The mathematical concept known as "redundancy" can be applied to virtually any form of communication. In a transcript released last week, members of the Association of the Princeton Graduate Alumni recorded some thoughts on how far it could be pushed into the consideration of art.

"Redundancy," as devised by Mathematician Claude E. Shannon and others, is an evaluation of the effectiveness of the varied forms of communication--e.g., telegraphy, speech, art, music, semaphore, television--in terms of the idea that a certain percentage of symbols in a message does not convey information but merely combats "noise." Noise is sometimes defined as anything from the static of a radio message to a wall of fear, prejudice or misinformation existing in the mind of the listener.
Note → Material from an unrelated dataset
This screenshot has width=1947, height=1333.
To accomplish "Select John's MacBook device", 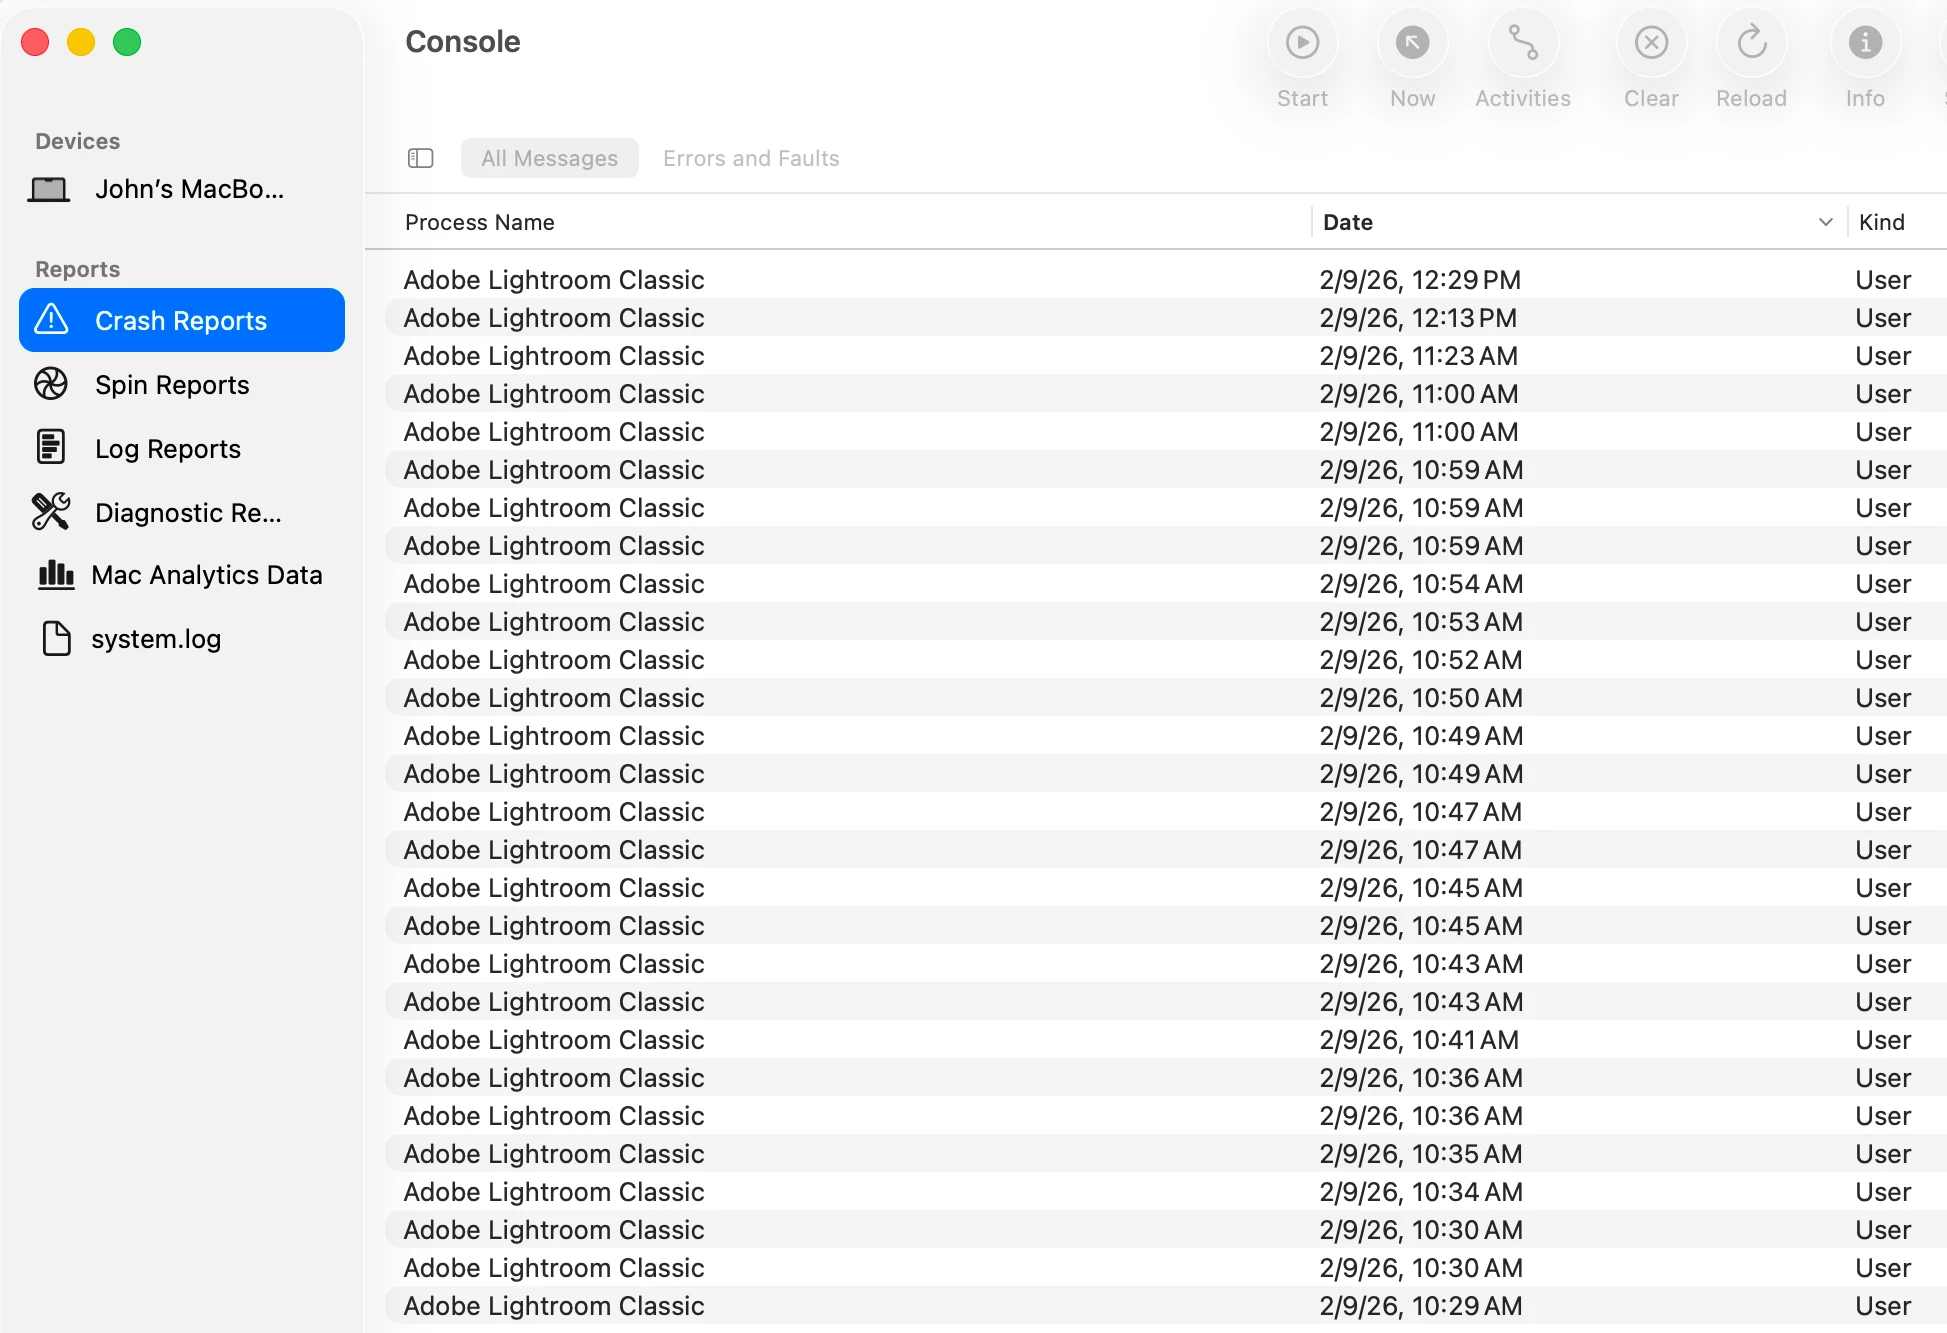I will [x=189, y=189].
As redundancy increases, according to the theory, so does clarity, up to a point. Yale Electrical Engineering Professor W. J. Cunningham figures that most written and spoken English exhibits some 50% redundancy. If half of the letters were struck out, the message could still get through despite interfering noise. Two extremes of redundancy in English, according to Shannon, are Basic English, whose vocabulary of 850 words makes its redundancy far too high, and James Joyce's Finnegans Wake, which has such low redundancy (owing to the author's coinage of new words) that it is unintelligible to the average reader. In television, says Cunningham, redundancy is exceptionally high, varying from 95% to 98%--i.e., only 2% to 5% of the signal is actually useful in producing the picture received.

To engineers, the redundancy theory suggests a new way to approach the criticism of art forms. Professor Cunningham believes, for instance, that landscape paintings exhibit the same high redundancy that television pictures do. Williams College Art Professor S. Lane Faison Jr. cautioned, however, that the very best art exhibited the least redundancy, e.g., the paintings of French Post-Impressionist Paul Cezanne, who evolved a style that was a. kind of shorthand. In Cezanne's paintings, said Faison, "whole areas of information" were eliminated: "tables, fruit . . . where the light came from, what time of day it is." Redundancy in painting, added Faison, is the very thing that Cezanne was opposing.